NAFSO is working with small-scale fisher communities primarily and also with small holder farmers, agricultural workers, plantation communities and women in all the sectors to ensure food sovereignty through land justice, gender justice, climate justice and overall human rights and social justice approaches. Over the decades of adopting Neo-Liberal Economic policies, since 1978, more than 45 years the small scale food producers, women and youth have experienced serious social, economic, environmental and political destruction and degradation of human rights violations. Once people came forward to prevent, resist and assert their rights, the ruler’s response was brutal and inhuman and to an unbearable level. Some of the main demands were to be free from domination, exploitation and also discrimination against humanity. However, these people’s uprising was brutally crushed through militarily and using war. Over this period our country experienced two major blood sheds, one in the south in 1987-1989 period killing or disappearing 60,000 people, youth in particular and there after 2005-2009 in the north too while killing or disappearing more than 100,000 people in the country. 

Immediately after the war ended, the Sri Lankan rulers came forward with a plan claiming we need to have a vision aiming at 2030 then this was extended until 2050. So, there was a specific department established which is called National Physical Planning Department and this was the main institution to plan and design the future of the country. The department came out with a new plan labeling it as the National Physical Development Plan which is known as NPP 2013-2030. Once we see the NPP it has not considered the country’s rural economies, the small holder farmers, fisher folk, the plantation communities, milk farmers, agricultural workers and women in all these sectors who are depending on the land, water, forests, coasts, lagoons, seas, and in general the people who depend on the natural resources. The majority are farmers, fishers and plantation communities affected by the NPP. People agitate in isolation and attempt to emancipate their situation alone. But, the issue is huge and needs collective efforts to overcome as a concerned group of people who are working on people’s human rights, right to food, right to land, water, education, health, housing and many more. In such a situation we were able to collaborate with the ESCR-Net global research work which is Community Lead Research and to bring this to national and global platforms to address them collectively. 

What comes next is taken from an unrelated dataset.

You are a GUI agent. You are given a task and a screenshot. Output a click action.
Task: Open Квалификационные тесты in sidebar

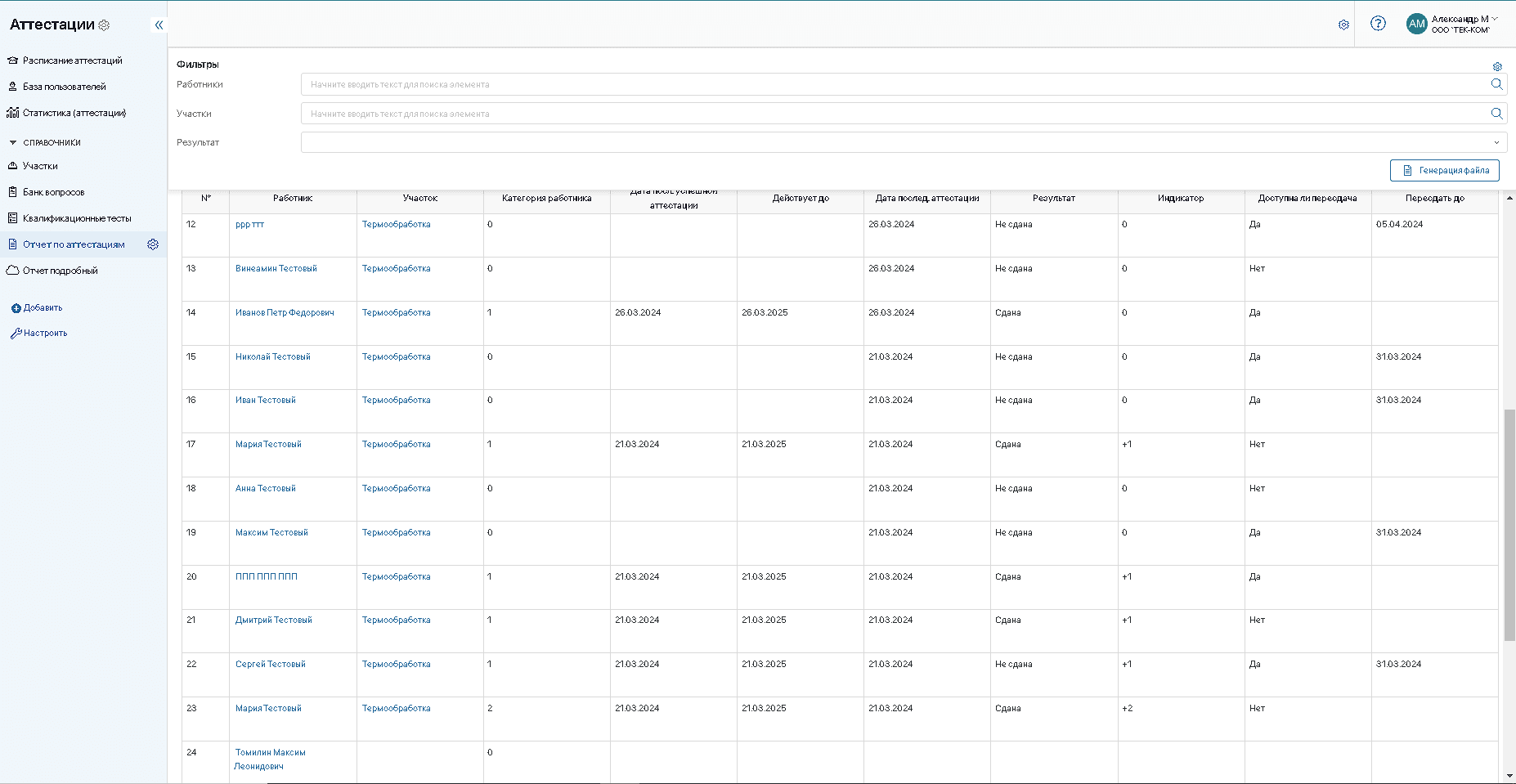click(77, 218)
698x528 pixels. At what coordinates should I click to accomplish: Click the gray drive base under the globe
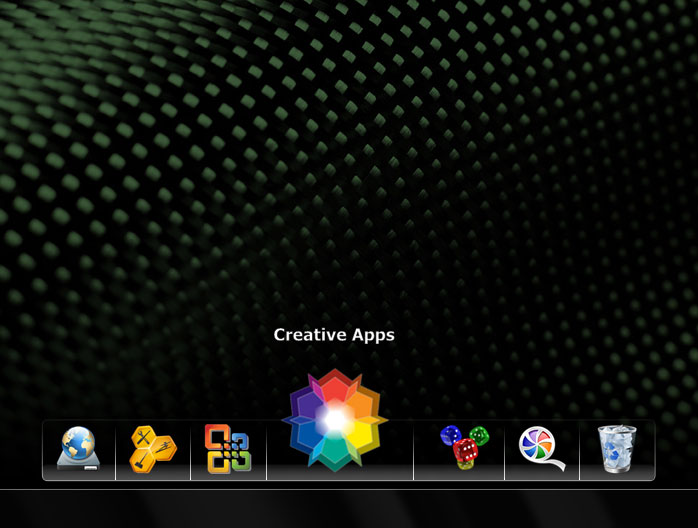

The ESCR-Net facilitated Community Lead Research Program

What is the ESCR Net? The International Network for Economic, Social and Cultural Rights (ESCR-Net) brings together over 270 non-governmental organizations, social movements, and advocates across 76 countries working to build a movement for human rights and social justice. The Monitoring Working Group brings together 40 members of the Network who use data to advance human rights and address inequalities.

2.1 Why Community Lead Research is Important? 

In January 2019, 19 members,3from the ESCR-Net Monitoring Working Group met in Mexico to discuss the role of data in advancing economic, social, and cultural rights as well as gaps in existing data practices. As community based groups, our common experience was that of a lack of availability of official data on economic, social, and cultural rights and where data did exist it was often not of the requisite quality. As a working group comprised mainly of over 40 civil society organizations, particularly grassroots and community-based organizations that collect data, also discussed how the community data, and data produced by communities more generally, is quite often dismissed as inferior to official data, particularly quantitative data, but actually has a major role to play in advancing economic, social, and cultural rights because it reflects communities’ concerns and lived experiences. As a result, the team who gathered and discussed have agreed on the need to challenge dominant narratives around what kinds of data counts as legitimate and to propose a powerful vision for a human rights-based approach to data.